Top of STUDY MATERIAL

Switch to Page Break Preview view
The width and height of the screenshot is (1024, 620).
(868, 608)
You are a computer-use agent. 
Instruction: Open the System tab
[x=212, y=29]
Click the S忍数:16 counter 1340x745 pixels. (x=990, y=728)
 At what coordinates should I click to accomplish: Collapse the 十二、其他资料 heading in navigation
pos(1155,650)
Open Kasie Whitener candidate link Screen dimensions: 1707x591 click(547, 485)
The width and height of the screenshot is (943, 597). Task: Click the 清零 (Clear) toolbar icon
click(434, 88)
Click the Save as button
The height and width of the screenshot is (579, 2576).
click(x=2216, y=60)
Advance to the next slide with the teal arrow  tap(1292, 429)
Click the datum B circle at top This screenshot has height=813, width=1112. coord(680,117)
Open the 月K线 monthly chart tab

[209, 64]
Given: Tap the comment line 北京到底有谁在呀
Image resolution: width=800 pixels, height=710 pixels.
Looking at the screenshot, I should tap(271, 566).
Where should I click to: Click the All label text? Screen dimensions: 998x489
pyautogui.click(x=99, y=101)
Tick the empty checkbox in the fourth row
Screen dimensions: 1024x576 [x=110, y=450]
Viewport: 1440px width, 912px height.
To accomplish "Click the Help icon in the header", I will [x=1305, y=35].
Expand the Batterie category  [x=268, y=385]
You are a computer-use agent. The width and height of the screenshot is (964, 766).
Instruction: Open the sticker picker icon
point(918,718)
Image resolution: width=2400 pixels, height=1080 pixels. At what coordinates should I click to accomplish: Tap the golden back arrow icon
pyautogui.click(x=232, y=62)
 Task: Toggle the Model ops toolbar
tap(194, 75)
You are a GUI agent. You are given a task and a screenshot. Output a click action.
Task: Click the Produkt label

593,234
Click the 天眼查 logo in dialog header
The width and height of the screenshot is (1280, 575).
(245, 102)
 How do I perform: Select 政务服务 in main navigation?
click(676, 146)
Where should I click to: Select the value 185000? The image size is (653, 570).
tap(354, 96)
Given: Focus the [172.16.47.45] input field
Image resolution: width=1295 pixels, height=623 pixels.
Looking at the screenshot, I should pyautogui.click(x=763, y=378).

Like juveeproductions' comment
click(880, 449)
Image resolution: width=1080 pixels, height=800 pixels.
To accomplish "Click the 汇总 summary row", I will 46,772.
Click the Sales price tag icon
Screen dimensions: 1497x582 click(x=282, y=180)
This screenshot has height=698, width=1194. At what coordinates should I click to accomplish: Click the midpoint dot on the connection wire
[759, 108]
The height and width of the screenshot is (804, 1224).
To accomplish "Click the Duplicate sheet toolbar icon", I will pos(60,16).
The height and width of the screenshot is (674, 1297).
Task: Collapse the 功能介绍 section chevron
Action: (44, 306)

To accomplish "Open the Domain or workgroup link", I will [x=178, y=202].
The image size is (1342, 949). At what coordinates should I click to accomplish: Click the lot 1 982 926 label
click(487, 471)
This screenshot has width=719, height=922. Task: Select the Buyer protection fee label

Bottom of STUDY MATERIAL

ACTION ITEM:
When a line above contains the string "link", copy that line.

COMPLETED TASK:
Open Kasie Whitener candidate link Screen dimensions: 1707x591 click(547, 485)
To accomplish "Open the Domain or workgroup link", I will [x=178, y=202].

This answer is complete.